**WORK TO BE COMPLETED:**
Exact wording is required: give all the records again, minus the pictures.

[Pixel coordinate grounding data]
*** Block opens ***
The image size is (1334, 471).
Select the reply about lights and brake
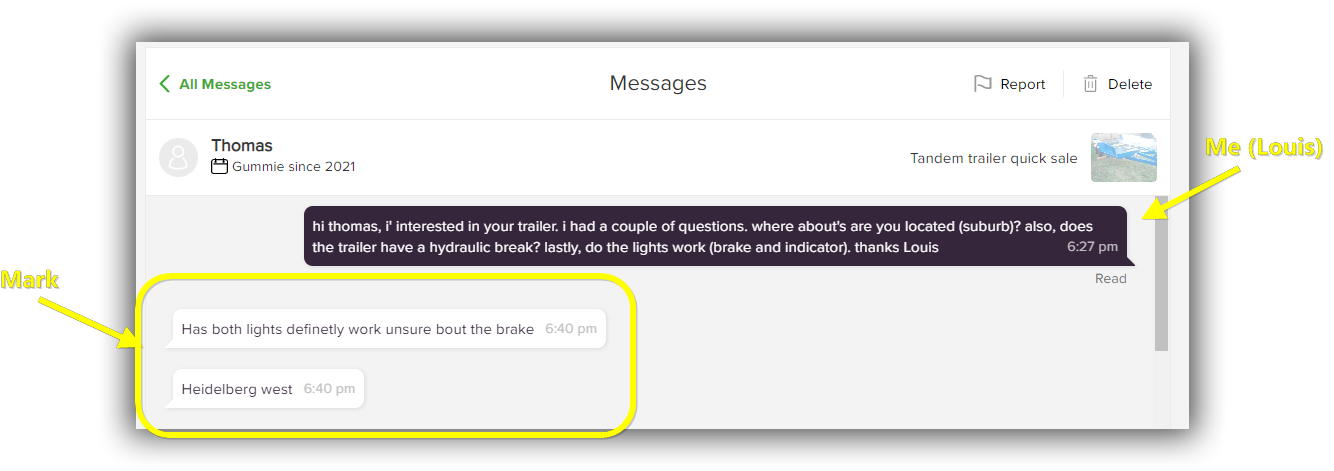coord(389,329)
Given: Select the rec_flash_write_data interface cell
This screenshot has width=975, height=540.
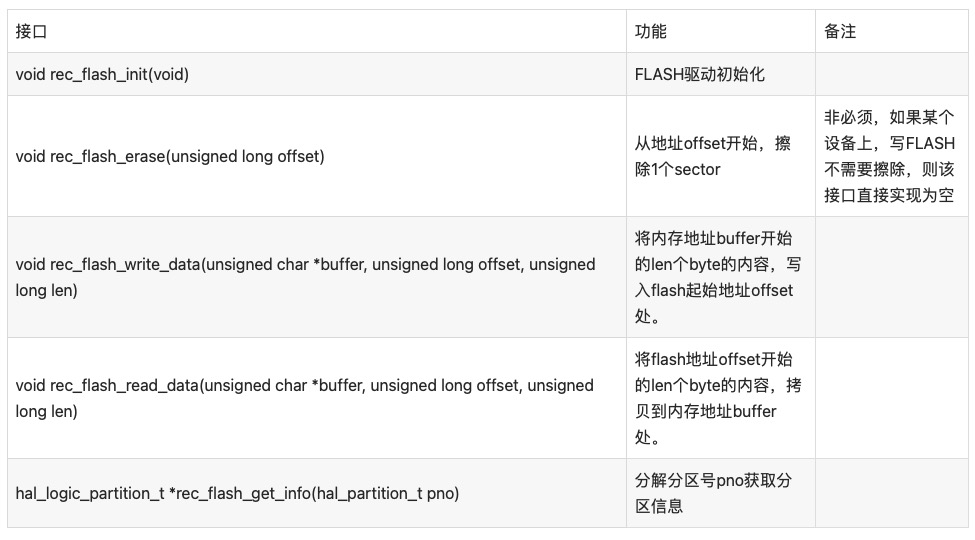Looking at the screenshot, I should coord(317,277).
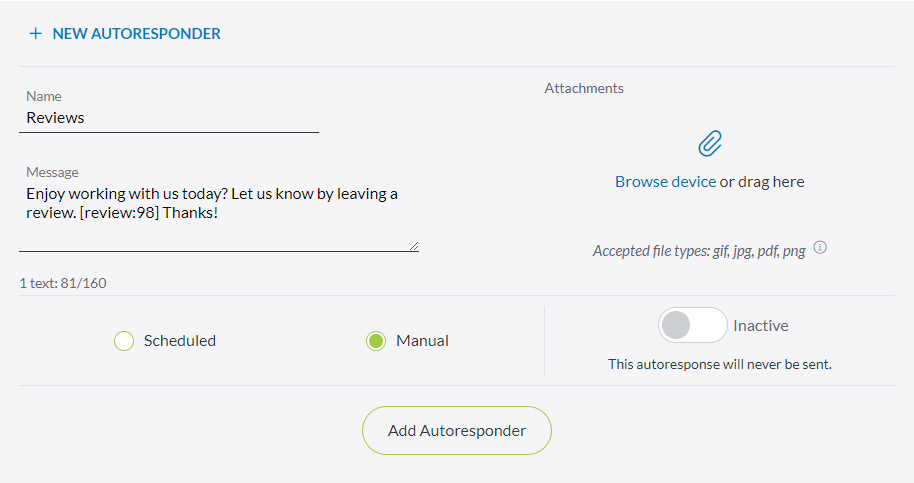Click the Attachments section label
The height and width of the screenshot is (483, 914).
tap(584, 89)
*** Block closes ***
**SOLUTION:**
The image size is (1334, 471).
Select the reply about lights and brake
coord(389,329)
Given: Select the rec_flash_write_data interface cell
This screenshot has width=975, height=540.
Looking at the screenshot, I should coord(317,277).
Click the Attachments section label
The height and width of the screenshot is (483, 914).
tap(584, 89)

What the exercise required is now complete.